Joan Mitchell – Jean Paul Riopelle
Duo / Duel
Jean Paul Riopelle Large Triptych, 1964 Huile sur toile 276,4 × 643,7 cm Hirshhorn Museum and Sculpture Garden, Smithsonian Institution, Washington, DC. Don de Joseph H. Hirshhorn, 1966 (66.4268) © Succession Jean Paul Riopelle / SODRAC (2017). Photo : HMSG, Smithsonian Institution, Washington, DC, Cathy Carver
L’exposition Mitchell / Riopelle, un couple dans la démesure place côte à côte et face à face les œuvres de deux personnalités également fortes, fières, volcaniques qu’anime un même attachement farouche à leur art.

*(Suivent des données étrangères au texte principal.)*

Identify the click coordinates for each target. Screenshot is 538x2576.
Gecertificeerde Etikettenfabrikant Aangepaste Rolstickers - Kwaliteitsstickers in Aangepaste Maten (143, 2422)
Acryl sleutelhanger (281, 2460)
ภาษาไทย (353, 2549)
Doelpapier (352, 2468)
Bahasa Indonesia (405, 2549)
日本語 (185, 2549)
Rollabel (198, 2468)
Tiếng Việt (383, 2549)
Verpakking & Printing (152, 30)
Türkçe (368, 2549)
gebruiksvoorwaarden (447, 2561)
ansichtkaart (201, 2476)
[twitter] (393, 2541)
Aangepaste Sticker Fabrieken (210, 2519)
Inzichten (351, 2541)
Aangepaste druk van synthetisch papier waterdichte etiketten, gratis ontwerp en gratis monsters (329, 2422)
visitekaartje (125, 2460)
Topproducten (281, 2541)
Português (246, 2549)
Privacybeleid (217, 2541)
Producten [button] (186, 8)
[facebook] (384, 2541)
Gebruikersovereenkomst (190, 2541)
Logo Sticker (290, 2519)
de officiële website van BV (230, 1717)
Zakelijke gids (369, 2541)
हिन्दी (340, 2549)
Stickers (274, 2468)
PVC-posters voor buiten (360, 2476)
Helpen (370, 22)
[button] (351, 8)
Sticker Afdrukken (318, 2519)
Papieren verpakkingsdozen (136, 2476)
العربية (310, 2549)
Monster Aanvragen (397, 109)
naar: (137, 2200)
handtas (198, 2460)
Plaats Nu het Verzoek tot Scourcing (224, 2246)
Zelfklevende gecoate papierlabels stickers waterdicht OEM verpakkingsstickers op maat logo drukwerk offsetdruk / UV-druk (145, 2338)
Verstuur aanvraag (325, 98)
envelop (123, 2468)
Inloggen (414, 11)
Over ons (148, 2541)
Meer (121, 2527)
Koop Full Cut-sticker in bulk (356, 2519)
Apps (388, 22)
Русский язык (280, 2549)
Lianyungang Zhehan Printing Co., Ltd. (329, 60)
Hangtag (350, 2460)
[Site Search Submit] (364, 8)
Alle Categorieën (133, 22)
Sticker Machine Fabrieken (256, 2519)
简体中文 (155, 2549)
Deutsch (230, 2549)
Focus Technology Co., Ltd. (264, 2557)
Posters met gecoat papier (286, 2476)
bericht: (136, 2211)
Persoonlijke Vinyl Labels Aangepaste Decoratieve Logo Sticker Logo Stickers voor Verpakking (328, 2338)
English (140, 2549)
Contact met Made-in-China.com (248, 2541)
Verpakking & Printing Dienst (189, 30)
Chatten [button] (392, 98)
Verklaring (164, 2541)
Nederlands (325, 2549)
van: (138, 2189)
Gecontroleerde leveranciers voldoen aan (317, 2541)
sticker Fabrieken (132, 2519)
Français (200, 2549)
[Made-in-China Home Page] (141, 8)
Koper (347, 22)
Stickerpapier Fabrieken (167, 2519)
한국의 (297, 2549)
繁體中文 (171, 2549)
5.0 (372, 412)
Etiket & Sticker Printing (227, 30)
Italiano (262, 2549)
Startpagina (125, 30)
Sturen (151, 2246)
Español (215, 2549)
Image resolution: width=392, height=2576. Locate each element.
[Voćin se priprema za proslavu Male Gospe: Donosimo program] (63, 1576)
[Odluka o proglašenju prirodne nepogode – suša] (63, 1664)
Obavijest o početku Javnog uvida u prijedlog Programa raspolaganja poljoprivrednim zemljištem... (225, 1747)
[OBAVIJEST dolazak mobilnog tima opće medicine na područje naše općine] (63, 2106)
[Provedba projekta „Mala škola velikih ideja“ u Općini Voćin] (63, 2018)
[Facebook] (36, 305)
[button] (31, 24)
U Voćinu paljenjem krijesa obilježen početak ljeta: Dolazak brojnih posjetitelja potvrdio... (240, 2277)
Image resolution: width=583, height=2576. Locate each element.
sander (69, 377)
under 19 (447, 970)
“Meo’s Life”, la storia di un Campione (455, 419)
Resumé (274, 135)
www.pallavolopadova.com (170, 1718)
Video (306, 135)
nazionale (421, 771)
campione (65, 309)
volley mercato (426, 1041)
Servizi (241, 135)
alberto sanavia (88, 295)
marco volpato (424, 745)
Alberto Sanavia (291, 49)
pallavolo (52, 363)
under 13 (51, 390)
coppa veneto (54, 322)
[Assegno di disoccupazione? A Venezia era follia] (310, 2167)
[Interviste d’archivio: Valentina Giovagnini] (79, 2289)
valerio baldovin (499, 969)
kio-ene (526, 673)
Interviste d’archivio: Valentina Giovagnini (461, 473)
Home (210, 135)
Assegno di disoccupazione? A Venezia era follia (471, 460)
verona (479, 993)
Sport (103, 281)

Quand ils se rencontrent à Paris durant l’été 1955, Riopelle et Mitchell ont à peu près le même âge ; lui est né à Montréal en 1923, elle à Chicago en 1925. Ces jeunes trentenaires ont déjà fait leur marque dans l’art abstrait. Riopelle jouit d’une solide réputation et de relations internationales confirmées à New York. Joan Mitchell n’est pas en reste. Jeune femme indépendante, elle s’est imposée dans le groupe des Expressionnistes abstraits. Elle possède un atelier bien à elle depuis août 1952 (au 60 St Mark’s Place), où elle peint surtout la nuit des tableaux de grand format qui révèlent l’influence d’Arshile Gorky et de Wilhelm de Kooning, deux Américains d’adoption. Son deuxième solo, en avril 1953, est commenté par James Fitzsimmons en des termes qui rappellent les métaphores employées à Paris pour évoquer la peinture de Riopelle : expression de « l’ère atomique, où des faisceaux d’énergie rebondissent sur les murs et ricochent dans l’espace2 ». Toutefois, la comparaison s’arrête là où commence l’analyse de la structuration des toiles et du traitement des pigments.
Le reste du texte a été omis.